MESH is an acronym for
MESH: M=Mobile, E=Efficient, S=Subtle, H=Heuristics
MOBILE: Mobile devices and the networks that support them provide the bottom-up, real-time information conduit to supply feedback about a city, its users, and its systems. MIT’s SENSEable City Lab graph of the real-time use of mobile devices in Rome for the 2006 Venice Biennale provides a graphic example of the process.
EFFICIENT: Sustainability achieved through the efficient use of resources. Information that is accurate and definitive allows for effective monitoring and management of energy use, or traffic flows, etc..
SUBTLE: This is the component of MESH Cities critical to the day-to-day use and enjoyment of modern cities. Any system adopted by city managers must not overwhelm city users or seem arbitrary. The more invisible and non-intrusive a system is the better it will serve its goals. For example, the more effective and anticipatory a transit system the less intrusive it is to its riders. Behind that relative invisibility, however, is an interweaving of technologies and algorithms that optimize transit ease-of-use.
HEURISTICS: Heuristics-based continuous improvement is an essential part of the mesh city. It is a self-reflexive process not considered in the normative smart cities discussions.

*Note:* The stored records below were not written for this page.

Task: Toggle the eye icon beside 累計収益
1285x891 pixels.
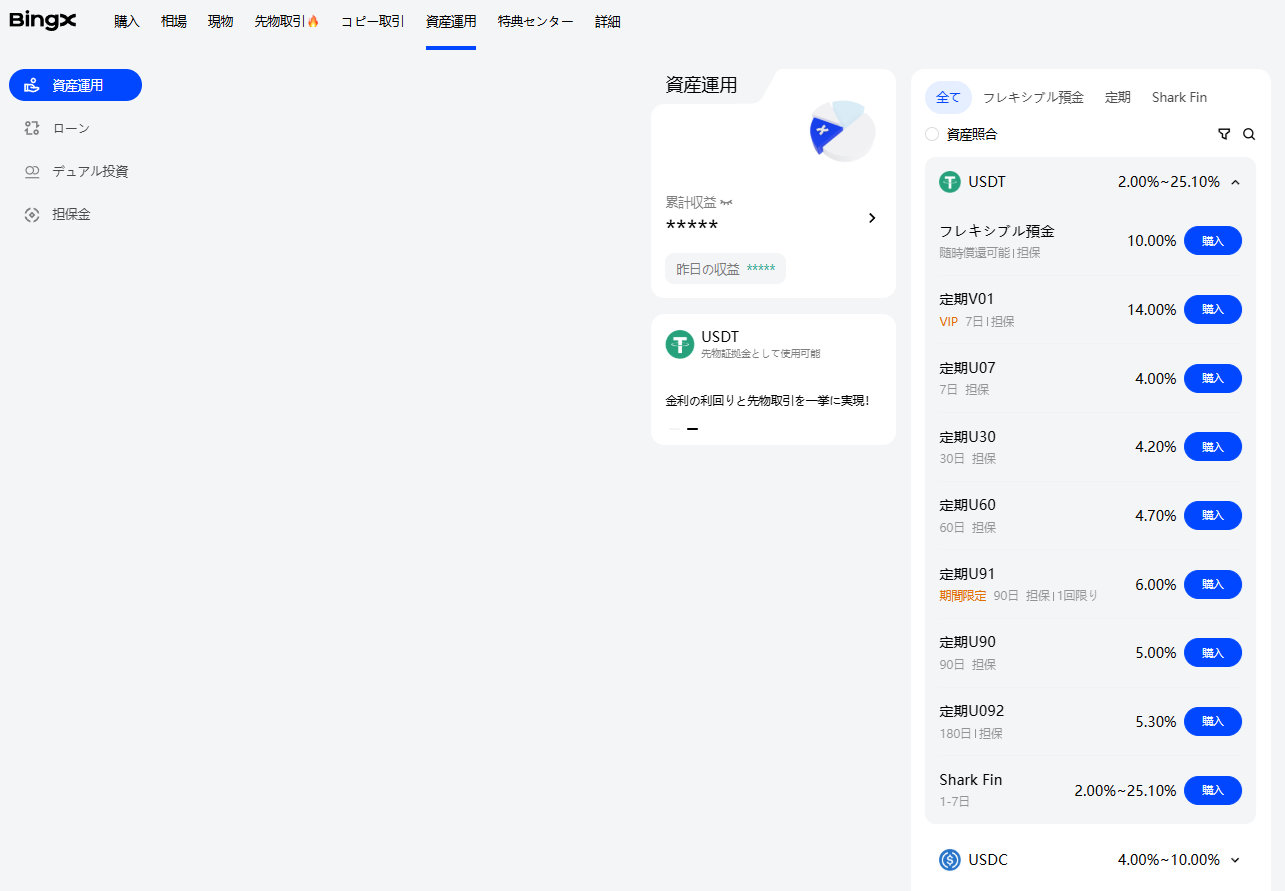Action: click(x=726, y=203)
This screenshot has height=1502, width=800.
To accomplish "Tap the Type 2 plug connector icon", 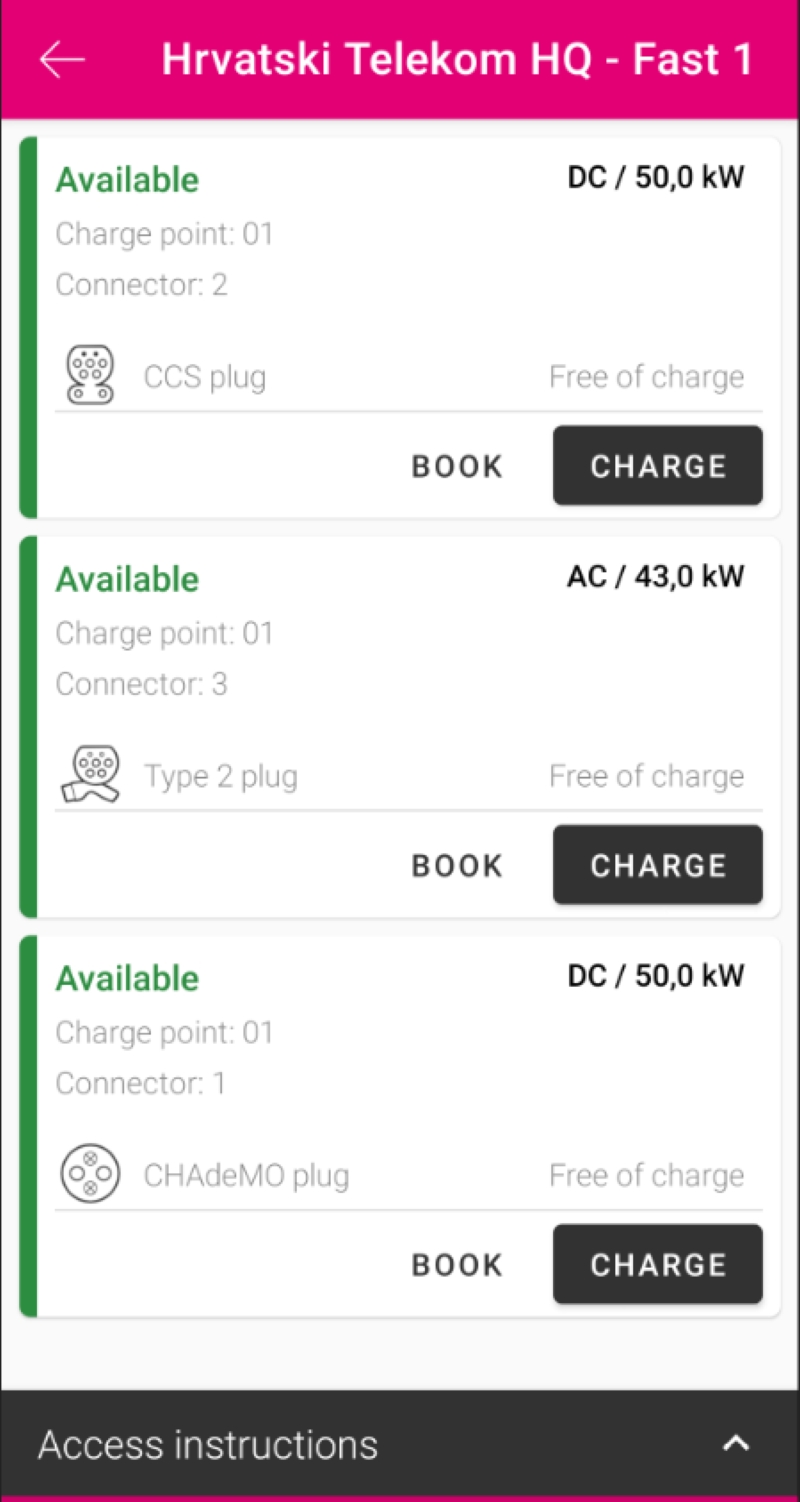I will 90,774.
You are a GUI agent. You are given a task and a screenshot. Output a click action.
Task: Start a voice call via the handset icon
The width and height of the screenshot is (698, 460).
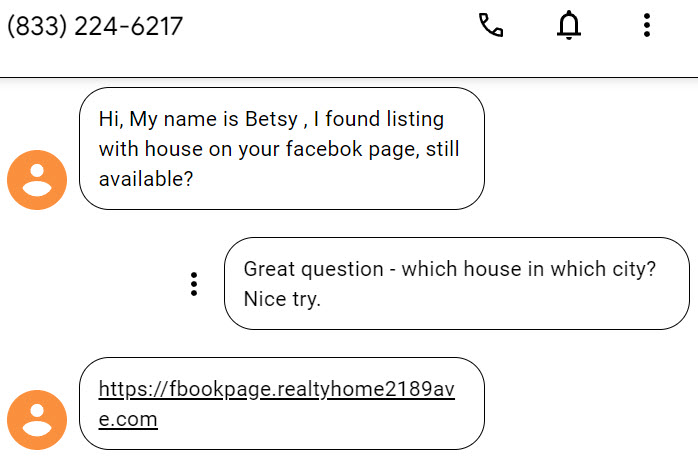491,25
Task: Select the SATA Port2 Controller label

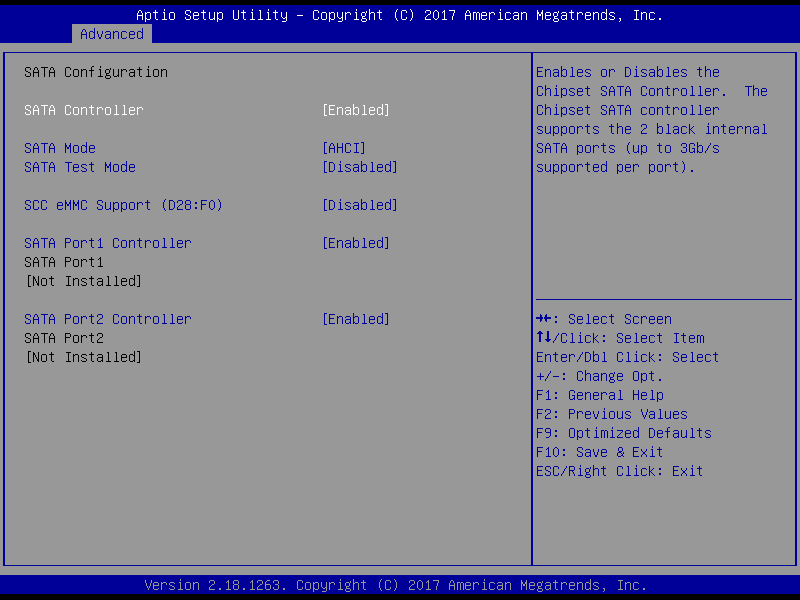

MESH Cities use adaptive, citizen-focused, self-forming networks to learn and inform new design solutions. An example is seen in the exponential speed of city building, especially in emerging economies, where legacy infrastructure does not impede the adoption of new solutions.
The MESH Cities model assumes continuous improvement in keeping with the design heuristics defined by business and design theorists like Roger Martin and Jakob Nielsen.